Written exercise ::
Starting at the line that contains "Viewport: 1077px width, 1120px" and stopping after the line that contains "(x=160, y=259)", rewrite those items with "diagram" switched to "schematic" and everything else left unchanged.

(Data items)
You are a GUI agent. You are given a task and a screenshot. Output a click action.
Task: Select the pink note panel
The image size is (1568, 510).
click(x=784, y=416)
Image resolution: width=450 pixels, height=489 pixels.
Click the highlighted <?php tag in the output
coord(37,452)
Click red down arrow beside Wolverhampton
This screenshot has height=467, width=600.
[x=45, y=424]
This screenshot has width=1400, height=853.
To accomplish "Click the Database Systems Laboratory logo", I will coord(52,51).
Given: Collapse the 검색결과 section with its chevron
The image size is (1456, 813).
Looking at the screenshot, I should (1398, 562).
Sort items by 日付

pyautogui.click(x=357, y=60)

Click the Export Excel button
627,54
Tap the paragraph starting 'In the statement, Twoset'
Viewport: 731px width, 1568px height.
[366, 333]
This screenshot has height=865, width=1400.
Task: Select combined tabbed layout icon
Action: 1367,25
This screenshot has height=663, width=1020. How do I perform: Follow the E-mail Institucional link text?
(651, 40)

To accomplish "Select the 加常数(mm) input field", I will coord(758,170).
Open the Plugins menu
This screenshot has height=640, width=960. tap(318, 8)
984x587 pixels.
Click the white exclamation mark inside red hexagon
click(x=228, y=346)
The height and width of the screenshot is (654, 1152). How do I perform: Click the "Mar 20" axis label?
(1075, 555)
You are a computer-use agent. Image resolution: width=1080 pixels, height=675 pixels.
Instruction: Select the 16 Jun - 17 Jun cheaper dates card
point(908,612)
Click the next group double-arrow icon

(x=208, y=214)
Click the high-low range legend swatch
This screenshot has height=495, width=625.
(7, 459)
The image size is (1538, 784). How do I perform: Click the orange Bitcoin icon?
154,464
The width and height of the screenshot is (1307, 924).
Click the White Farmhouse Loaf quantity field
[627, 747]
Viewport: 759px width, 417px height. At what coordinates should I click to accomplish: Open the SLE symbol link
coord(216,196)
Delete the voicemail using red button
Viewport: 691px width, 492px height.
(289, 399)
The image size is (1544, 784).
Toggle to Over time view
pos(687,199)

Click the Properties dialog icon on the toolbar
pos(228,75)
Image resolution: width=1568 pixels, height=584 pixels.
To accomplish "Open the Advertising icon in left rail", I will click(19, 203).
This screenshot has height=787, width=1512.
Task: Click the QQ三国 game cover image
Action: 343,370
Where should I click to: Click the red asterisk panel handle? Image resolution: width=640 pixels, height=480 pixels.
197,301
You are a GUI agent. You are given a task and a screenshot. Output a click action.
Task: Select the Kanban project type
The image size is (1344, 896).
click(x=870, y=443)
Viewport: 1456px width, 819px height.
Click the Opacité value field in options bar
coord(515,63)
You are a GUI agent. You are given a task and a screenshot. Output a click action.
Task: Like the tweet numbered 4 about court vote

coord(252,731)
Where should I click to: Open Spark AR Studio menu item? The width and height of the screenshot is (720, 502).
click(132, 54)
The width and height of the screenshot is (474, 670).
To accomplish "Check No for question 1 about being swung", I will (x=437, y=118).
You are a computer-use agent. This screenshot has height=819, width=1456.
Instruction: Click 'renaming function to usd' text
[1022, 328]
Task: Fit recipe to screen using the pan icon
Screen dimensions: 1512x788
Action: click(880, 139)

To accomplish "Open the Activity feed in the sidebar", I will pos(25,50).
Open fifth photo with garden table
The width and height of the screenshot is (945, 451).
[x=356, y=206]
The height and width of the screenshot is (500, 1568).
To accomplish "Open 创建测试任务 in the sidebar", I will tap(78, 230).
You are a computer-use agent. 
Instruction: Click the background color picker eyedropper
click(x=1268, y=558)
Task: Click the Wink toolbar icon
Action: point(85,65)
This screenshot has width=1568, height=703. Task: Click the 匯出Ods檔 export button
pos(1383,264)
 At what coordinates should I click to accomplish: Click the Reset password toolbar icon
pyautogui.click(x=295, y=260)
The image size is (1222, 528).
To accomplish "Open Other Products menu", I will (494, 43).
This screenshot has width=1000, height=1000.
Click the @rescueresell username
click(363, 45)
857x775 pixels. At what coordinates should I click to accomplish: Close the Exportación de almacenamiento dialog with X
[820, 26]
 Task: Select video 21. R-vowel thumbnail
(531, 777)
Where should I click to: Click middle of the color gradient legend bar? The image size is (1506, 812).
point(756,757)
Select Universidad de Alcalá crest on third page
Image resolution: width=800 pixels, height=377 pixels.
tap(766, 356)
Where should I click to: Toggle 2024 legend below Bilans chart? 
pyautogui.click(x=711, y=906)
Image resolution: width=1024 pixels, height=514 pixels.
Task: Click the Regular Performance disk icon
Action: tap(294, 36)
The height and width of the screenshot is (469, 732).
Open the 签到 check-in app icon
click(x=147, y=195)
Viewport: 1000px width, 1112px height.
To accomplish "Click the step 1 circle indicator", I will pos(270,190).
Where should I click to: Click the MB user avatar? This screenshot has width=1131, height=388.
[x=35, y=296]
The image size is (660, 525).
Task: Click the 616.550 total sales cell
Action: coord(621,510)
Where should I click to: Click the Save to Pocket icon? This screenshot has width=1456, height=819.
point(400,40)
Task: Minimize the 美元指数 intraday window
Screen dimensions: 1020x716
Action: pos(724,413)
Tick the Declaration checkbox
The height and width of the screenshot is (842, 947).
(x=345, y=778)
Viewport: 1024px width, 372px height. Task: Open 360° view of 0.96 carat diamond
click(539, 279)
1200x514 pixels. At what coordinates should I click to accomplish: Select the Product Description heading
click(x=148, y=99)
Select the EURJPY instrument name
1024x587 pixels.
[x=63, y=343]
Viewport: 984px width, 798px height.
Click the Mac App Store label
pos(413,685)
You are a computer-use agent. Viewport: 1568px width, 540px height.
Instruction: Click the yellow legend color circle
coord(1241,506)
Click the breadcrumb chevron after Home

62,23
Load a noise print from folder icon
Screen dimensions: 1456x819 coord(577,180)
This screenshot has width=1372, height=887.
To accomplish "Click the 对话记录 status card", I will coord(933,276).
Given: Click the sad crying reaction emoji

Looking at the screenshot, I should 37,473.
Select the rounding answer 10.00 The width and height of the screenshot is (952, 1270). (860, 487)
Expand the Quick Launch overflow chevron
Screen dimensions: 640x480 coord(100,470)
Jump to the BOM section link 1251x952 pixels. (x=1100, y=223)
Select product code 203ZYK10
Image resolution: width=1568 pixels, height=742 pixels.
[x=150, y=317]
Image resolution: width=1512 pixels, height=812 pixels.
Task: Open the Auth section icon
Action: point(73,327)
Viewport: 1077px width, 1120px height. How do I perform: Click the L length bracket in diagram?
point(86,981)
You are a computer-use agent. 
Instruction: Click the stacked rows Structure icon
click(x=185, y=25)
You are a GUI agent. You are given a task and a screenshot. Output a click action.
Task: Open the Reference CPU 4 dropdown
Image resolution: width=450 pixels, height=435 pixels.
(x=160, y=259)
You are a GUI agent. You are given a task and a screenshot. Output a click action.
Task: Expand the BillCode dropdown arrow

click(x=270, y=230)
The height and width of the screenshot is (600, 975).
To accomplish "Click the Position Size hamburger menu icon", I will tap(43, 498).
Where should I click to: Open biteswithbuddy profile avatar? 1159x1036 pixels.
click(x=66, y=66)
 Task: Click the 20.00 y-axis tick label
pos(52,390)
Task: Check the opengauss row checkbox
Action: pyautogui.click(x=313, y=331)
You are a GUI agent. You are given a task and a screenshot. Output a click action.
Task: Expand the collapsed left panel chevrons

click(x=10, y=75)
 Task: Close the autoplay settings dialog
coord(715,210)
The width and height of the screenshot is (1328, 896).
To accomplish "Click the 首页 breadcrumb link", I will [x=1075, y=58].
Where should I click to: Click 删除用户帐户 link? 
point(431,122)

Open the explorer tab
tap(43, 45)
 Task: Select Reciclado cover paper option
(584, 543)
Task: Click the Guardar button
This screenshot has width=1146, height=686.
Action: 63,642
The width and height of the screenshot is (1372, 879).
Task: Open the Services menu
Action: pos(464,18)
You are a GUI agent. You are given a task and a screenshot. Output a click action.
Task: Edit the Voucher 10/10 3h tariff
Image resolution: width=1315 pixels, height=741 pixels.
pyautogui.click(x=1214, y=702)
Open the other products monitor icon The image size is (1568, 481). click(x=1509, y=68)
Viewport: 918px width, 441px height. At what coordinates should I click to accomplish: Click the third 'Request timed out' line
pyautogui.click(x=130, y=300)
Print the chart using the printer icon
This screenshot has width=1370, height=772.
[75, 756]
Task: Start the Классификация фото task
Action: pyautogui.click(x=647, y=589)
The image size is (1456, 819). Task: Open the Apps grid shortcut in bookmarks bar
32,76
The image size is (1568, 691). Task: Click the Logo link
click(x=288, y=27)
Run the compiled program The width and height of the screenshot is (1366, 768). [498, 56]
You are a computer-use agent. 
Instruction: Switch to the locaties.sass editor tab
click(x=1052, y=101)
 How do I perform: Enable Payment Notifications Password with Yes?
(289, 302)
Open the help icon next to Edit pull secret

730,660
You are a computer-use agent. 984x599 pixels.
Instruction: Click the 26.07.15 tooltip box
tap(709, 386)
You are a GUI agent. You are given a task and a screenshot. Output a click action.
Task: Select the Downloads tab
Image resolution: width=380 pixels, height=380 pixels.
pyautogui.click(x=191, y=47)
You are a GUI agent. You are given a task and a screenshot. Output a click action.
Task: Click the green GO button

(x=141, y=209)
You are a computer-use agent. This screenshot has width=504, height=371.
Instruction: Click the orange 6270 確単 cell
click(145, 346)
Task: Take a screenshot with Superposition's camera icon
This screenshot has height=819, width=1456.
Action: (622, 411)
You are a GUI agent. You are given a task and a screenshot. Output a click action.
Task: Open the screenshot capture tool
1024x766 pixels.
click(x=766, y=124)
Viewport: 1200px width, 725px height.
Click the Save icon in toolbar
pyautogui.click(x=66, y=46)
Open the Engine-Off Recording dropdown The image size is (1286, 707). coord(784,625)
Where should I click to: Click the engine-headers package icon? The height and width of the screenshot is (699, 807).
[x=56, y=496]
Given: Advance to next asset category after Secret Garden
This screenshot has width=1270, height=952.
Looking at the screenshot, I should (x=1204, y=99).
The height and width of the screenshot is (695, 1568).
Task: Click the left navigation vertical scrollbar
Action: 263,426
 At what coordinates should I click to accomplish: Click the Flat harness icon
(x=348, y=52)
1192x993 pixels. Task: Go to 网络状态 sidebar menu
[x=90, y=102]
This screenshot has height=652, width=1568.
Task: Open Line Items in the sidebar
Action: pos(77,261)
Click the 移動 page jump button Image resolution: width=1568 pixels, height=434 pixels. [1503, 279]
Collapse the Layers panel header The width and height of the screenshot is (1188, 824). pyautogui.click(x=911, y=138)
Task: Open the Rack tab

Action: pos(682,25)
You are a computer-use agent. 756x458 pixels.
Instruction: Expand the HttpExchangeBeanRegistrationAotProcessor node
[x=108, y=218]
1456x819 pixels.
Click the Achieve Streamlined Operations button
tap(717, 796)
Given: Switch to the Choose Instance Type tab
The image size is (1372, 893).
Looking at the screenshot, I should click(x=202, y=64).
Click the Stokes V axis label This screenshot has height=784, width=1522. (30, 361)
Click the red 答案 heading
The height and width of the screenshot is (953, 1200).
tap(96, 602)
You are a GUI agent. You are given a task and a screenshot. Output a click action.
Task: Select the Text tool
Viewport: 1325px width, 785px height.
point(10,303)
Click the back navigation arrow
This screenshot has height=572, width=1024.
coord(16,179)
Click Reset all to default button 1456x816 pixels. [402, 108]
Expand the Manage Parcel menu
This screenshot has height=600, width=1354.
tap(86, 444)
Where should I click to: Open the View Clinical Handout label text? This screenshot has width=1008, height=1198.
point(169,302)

Task answer ::
Viewport: 1077px width, 1120px height. How do I perform: Click the L length bracket in schematic?
point(86,981)
You are a computer-use agent. 
Instruction: Click the stacked rows Structure icon
click(x=185, y=25)
You are a GUI agent. You are given a task and a screenshot. Output a click action.
Task: Open the Reference CPU 4 dropdown
Image resolution: width=450 pixels, height=435 pixels.
(x=160, y=259)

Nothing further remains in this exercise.